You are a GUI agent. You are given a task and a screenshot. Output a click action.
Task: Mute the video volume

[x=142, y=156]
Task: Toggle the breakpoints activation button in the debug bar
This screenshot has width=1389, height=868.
---
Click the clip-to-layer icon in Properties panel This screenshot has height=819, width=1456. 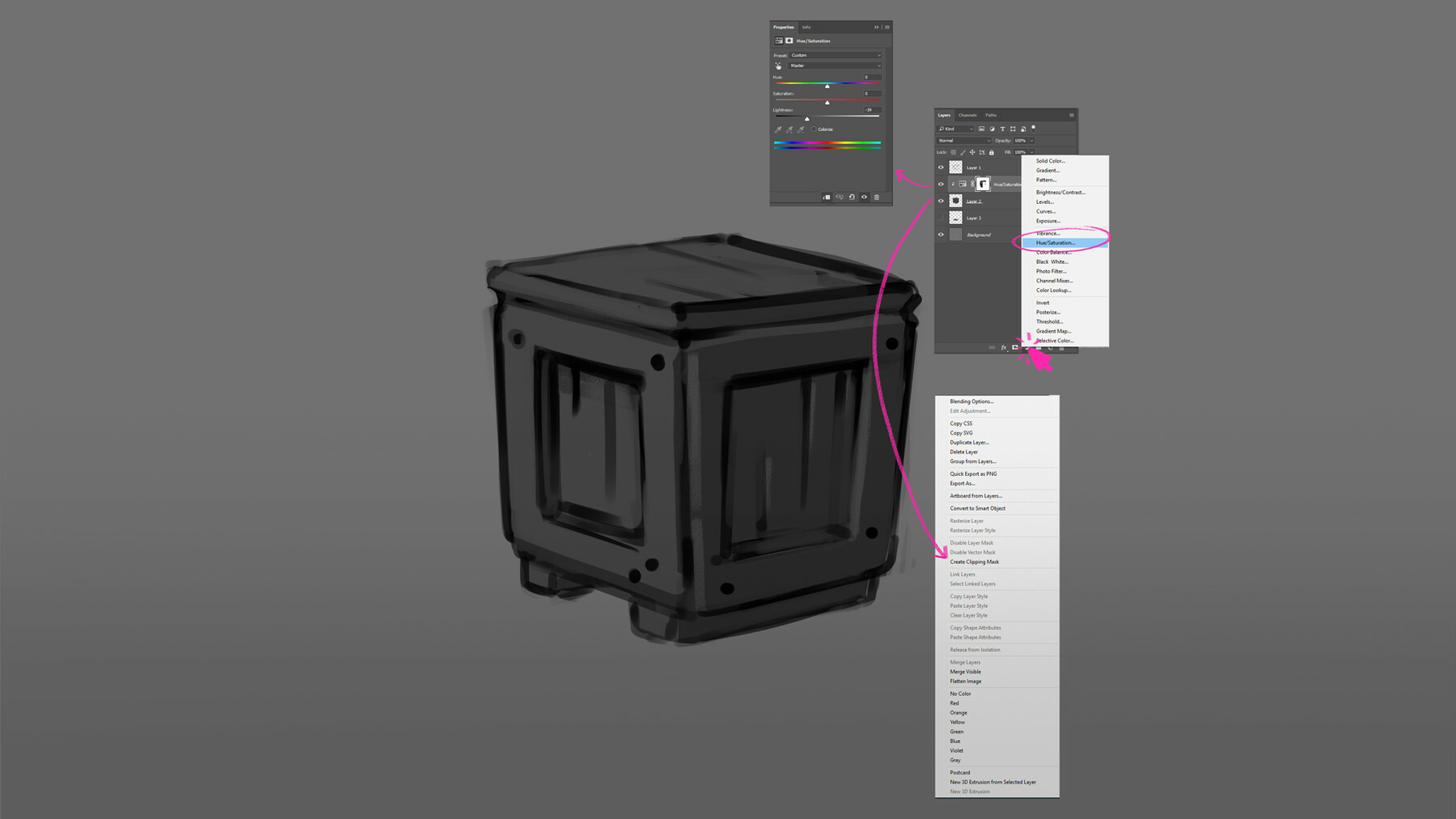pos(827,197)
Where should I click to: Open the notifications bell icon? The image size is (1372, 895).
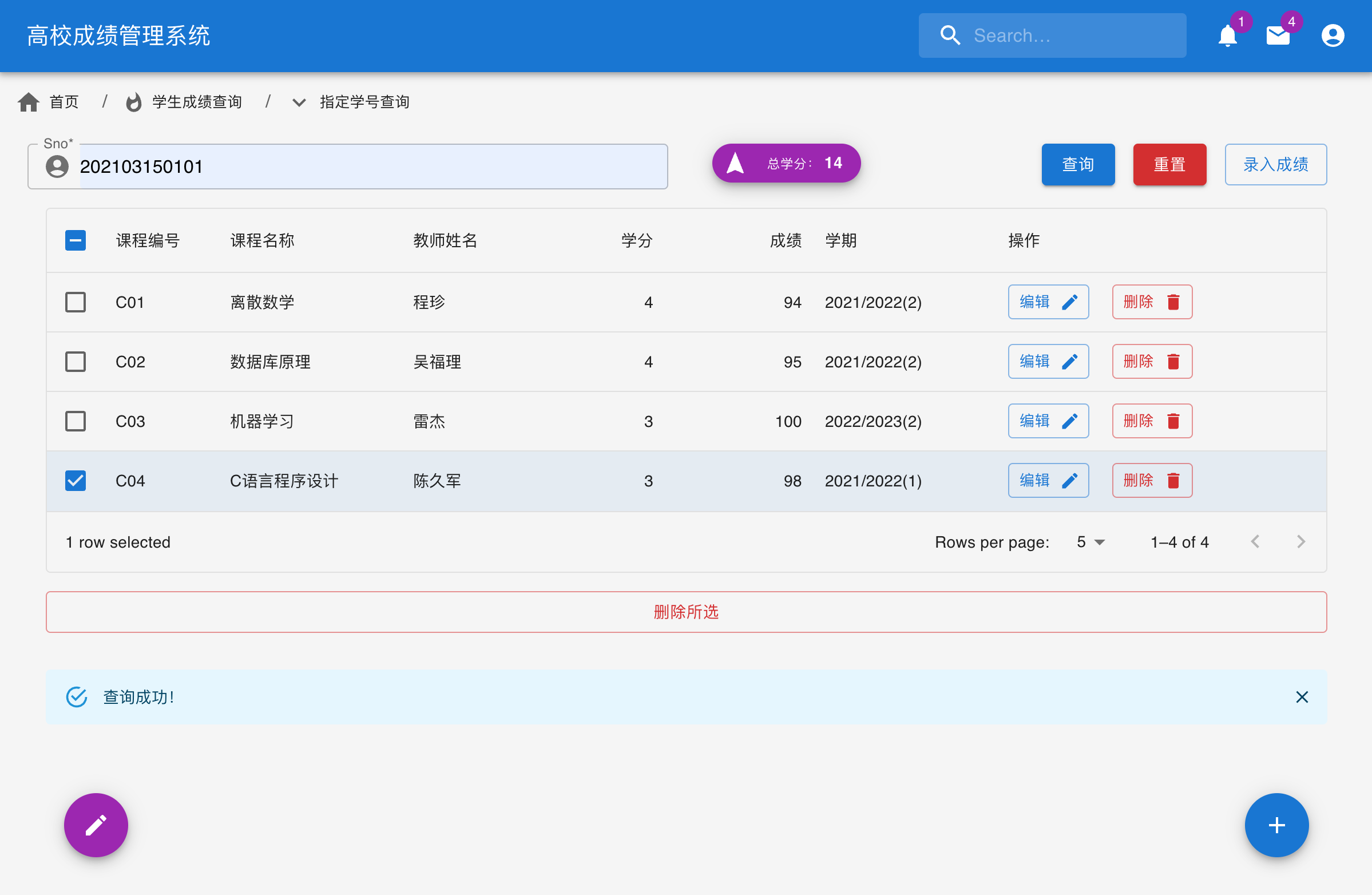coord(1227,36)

= Exercise goal =
Look above for the line holding "You are a GUI", then set down exactly that line and every line after it up to and including the line holding "This screenshot has width=1389, height=868.", with nothing else.

= Answer area =
You are a GUI agent. You are given a task and a screenshot. Output a click action.
Task: Mute the video volume

[x=142, y=156]
Task: Toggle the breakpoints activation button in the debug bar
This screenshot has width=1389, height=868.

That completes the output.